Definition and Epidemiology

The nasolacrimal duct, commonly known as the tear duct, is a tubular structure that drains excess tears from the eyes into the nose. A complete or partial obstruction at any point along this structure is called a nasolacrimal duct obstruction (NLDO).¹ There are two types of acquired NLDO: primary and secondary. Primary acquired NLDO is the most common clinical syndrome of acquired NLDO in adults and is typically caused by inflammation or fibrosis without any precipitating cause.² Secondary acquired NLDO is caused by myriad precipitating factors, including infection, inflammation, neoplasm, and trauma. Patients affected by NLDO have disruption of normal tear drainage, causing problems that range from the annoyance of constant tearing to the more serious dacryocystitis, an inflammation of the lacrimal sac.

Pathophysiology

The lacrimal drainage system consists of the superior and inferior canaliculus, the lacrimal sac, and the nasolacrimal duct. Tear drainage begins with contraction of the palpebral orbicularis oculi muscle, which acts to pump fluid through the lacrimal ducts into the lacrimal sac. The tears then enter the nasal cavity through an opening under the inferior meatus.³ In normal development, the nasolacrimal duct becomes patent to the inferior meatus of the nose during the first few weeks of life and before the onset of tear production. In 5% of newborns, the impatency persists beyond this period, and the parents may notice the clinical symptoms of congenital NLDO.^4,5

Acquired inflammation originating at the eye, lacrimal system, nose, or sinuses can induce swelling of the lacrimal system’s mucous membranes, resulting in acquired NLDO. Congenital or acquired forms of NLDO can lead to stasis of tear flow and the development of secondary infections, dacryocystitis, and abscess formation. Obstruction that is not congenital may result from involutional stenosis, trauma, neoplasia, or anatomic obstructions (e.g., a deviated septum, polyps, or hypertrophied inferior turbinates).

Clinical Presentation

Adults with partial or complete obstruction of the nasolacrimal duct often have chronic tearing, ocular discharge, and eyelash crusting.¹ More serious cases may also cause painful swelling below the medial canthus and a mucopurulent discharge from the punctum. The clinical history is used to differentiate an excess accumulation of tears caused by drainage obstruction from excess tear production. Epiphora, the accumulation of tears in the palpebral fissure with eventual overflow down the cheeks, denotes evidence of excess tearing caused by lacrimal outflow deficiency (Fig. 76-1); hyperlacrimation denotes an excess production of tears.
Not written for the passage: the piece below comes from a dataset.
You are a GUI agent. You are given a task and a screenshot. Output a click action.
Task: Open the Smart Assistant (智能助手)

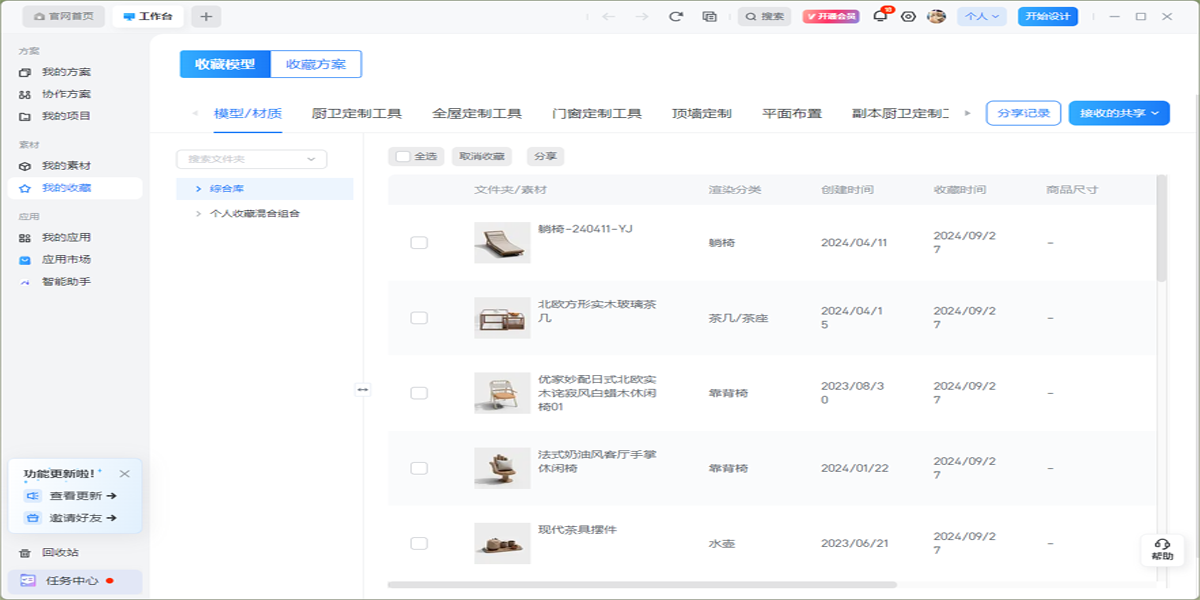(66, 282)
A history of chronic allergies, sinusitis, previous nasal or sinus surgery, prior midfacial fractures, or radiation therapy may predispose patients to NLDO.⁶ Systemic inflammatory diseases such as Granulomatosis with polyangiitis, sarcoidosis, Crohn disease, and ulcerative colitis are other known associations.^7–9

The ocular adnexa and surface structures should be carefully examined for signs of inflammation such as the presence of telangiectasias or erythema. Gross examination findings may include overflow of tears, mucoid or purulent discharge, conjunctival infection, and erythema over the lacrimal sac. Pressure over the lacrimal sac may produce a mucoid reflux from the punctum, indicative of lower system obstruction. Close attention should be given to the medial canthal region for focal swelling, fluctuance, erythema, or tenderness overlying the nasolacrimal sac, suggestive of dacryocystitis (Fig. 76-2). Fever and leukocytosis may also be present in acute dacryocystitis. Finally, a nasal speculum may be used to examine the nares for any mucosal swelling, tumors, or other anatomic abnormality that could narrow the distal opening of the nasolacrimal duct in the vicinity of the inferior turbinate.